The global shortage of donor kidneys for transplantation remains one of the most pressing challenges in nephrology and transplantation medicine. The 2022 Global Observatory on Donation and Transplantation (GODT) report documented that over 2.5 million patients require kidney transplantation globally, yet fewer than 150,000 transplants are performed annually. The International Society of Nephrology has engaged with this disparity through its advocacy for expanded donation frameworks and policy reform.
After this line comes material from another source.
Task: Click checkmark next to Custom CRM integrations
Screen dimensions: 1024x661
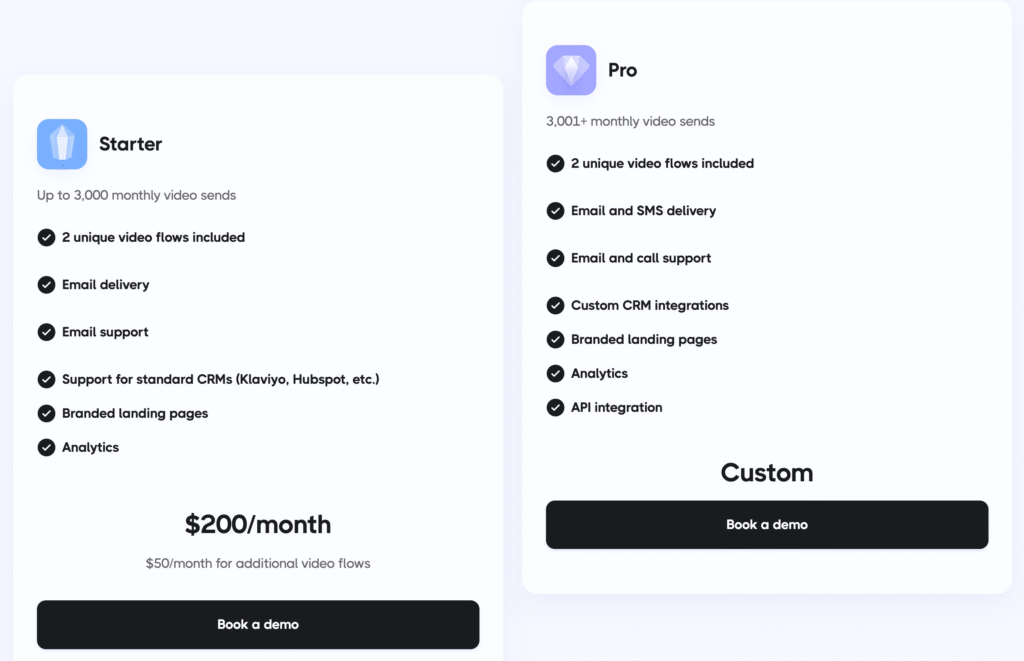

ISN collaborative publications, including the Global Kidney Health Atlas (2019, Kidney International Supplements), documented that living donor transplantation rates below 5 per million population are reported in more than half of participating countries, while deceased donor programs are entirely absent in over 60 nations. These data reflect both legislative and cultural barriers to organ procurement that require context-specific policy responses.
Expanded criteria donor (ECD) kidneys and kidneys donated after circulatory death (DCD) represent significant sources of additional organs. The UNOS/OPTN data, analyzed in the American Journal of Transplantation (Merion et al., 2005), demonstrated that ECD kidney transplantation confers survival benefit compared to remaining on dialysis for most wait-listed patients, supporting a more aggressive approach to organ utilization. ISN has endorsed evidence-based frameworks for DCD kidney acceptance in countries expanding their procurement programs.
Kidney paired donation (KPD) programs have expanded the pool of compatible living donor-recipient pairs. The national KPD program developed in Canada and described by Gentry et al. in Transplantation (2009) demonstrated that multi-way chain exchanges initiated by non-directed donors significantly increase transplantation rates in incompatible pairs. International KPD pooling across ISN member countries is an emerging strategy to further increase matching efficiency.
The International Society of Nephrology has called for greater harmonization of deceased donor consent systems and transparent allocation algorithms. ISN’s position paper on access to kidney transplantation in LMICs, published in Kidney International (Garcia-Garcia et al., 2019), outlined a roadmap for developing sustainable transplant programs, addressing the legal, financial, and professional capacity-building requirements necessary for safe organ procurement and equitable recipient selection.